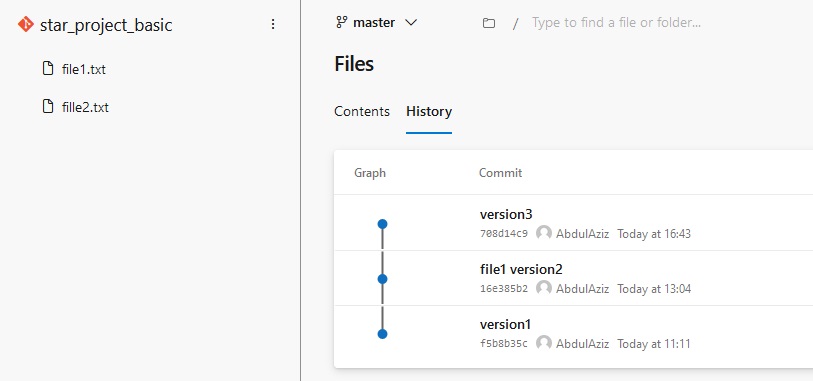
Task: Click the file1.txt document icon
Action: [x=48, y=69]
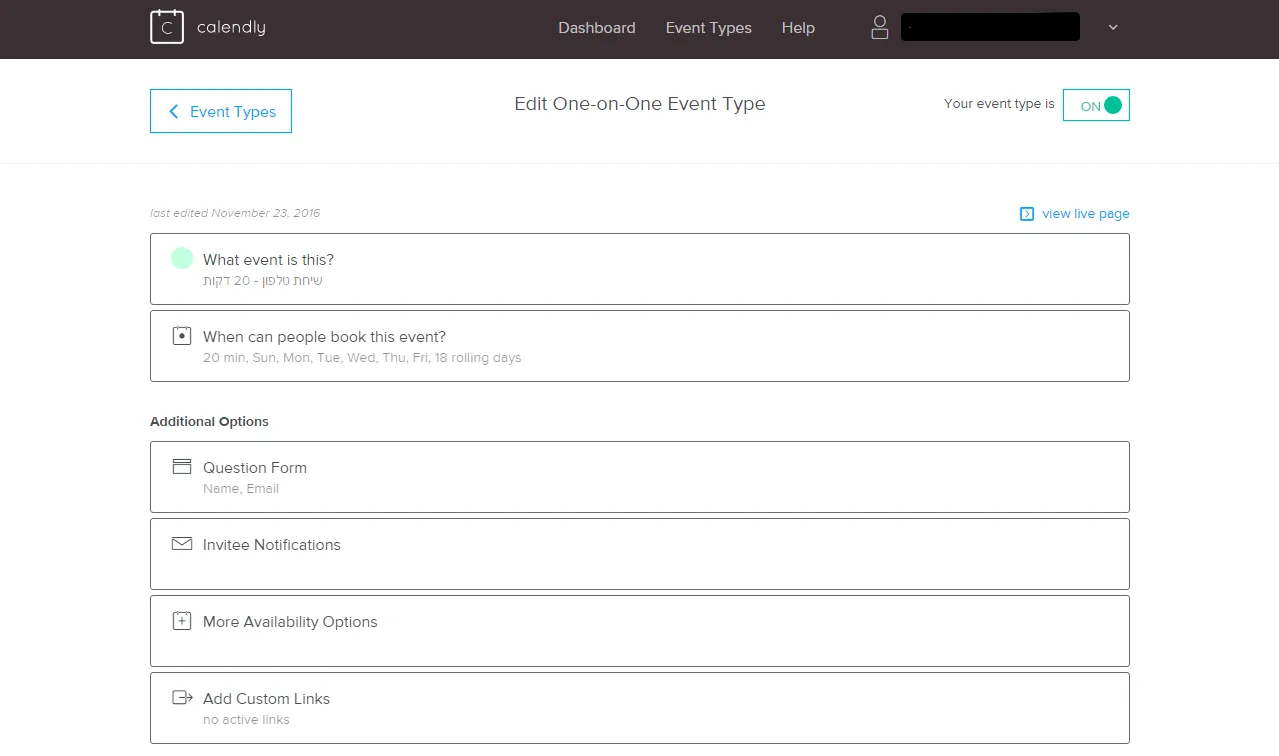Click the Add Custom Links arrow icon
The width and height of the screenshot is (1279, 756).
coord(182,698)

#### TASK PROMPT
Retype the data above line for line, leaving out the pictures.

#### RESPONSE BELOW
Task: Click the file1.txt document icon
Action: [x=48, y=69]
Click the Add Custom Links arrow icon
The width and height of the screenshot is (1279, 756).
coord(182,698)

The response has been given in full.